Experts are struggling to understand the disease, for which there is no vaccine.   It is considered a deadlier but less-transmissible cousin of the SARS virus that erupted in Asia in 2003 and infected 8,273 people, nine percent of whom died.   Like SARS, MERS appears to cause a lung infection, with patients suffering from a temperature, coughing and breathing difficulties.   But it differs in that it also causes rapid kidney failure, and the extremely high death rate has caused serious concern.   In August, researchers pointed to Arabian camels as possible hosts of the virus.   And the Saudi government said on Monday that a camel in the kingdom has tested positive for MERS, the first case of an animal infected with the coronavirus.
Date: Wed, 13 Nov 2013 14:18:21 +0100 (MET)

KUWAIT CITY, Nov 13, 2013 (AFP) - Kuwait has discovered its first case of the MERS coronavirus for a citizen who is in "critical condition," the health ministry said on Wednesday.   "The first case of coronavirus has been discovered in the country for a citizen who was moved to the Infectious Diseases Hospital in critical condition," the ministry said, quoted by the official KUNA news agency.

The patient was a 47-year-old man who suffered from diabetes and high blood pressure, said the statement.
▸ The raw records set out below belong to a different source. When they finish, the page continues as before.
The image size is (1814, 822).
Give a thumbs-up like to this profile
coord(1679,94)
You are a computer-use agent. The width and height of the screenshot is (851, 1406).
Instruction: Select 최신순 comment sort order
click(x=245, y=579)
It did not say how he might have been infected.   His infection makes Kuwait the fifth state in the Gulf to report cases of MERS, which has already killed 64 people worldwide, the majority of them in Saudi Arabia.   Two fatalities have been reported in Qatar and one in Oman.

The World Health Organisation said on its website on Monday that it has been informed of 153 laboratory-confirmed MERS cases worldwide so far, including the 64 deaths.   Experts are struggling to understand the disease, for which there is no vaccine.   It is considered a deadlier but less-transmissible cousin of the SARS virus that erupted in Asia in 2003 and infected 8,273 people, nine percent of whom died.

Like SARS, MERS appears to cause a lung infection, with patients suffering from a temperature, coughing and breathing difficulties.   But it differs in that it also causes rapid kidney failure, and the extremely high death rate has caused serious concern.   In August, researchers pointed to Arabian camels as possible hosts of the virus.   And the Saudi government said on Monday that a camel in the kingdom has tested positive for MERS, the first case of an animal infected with the coronavirus.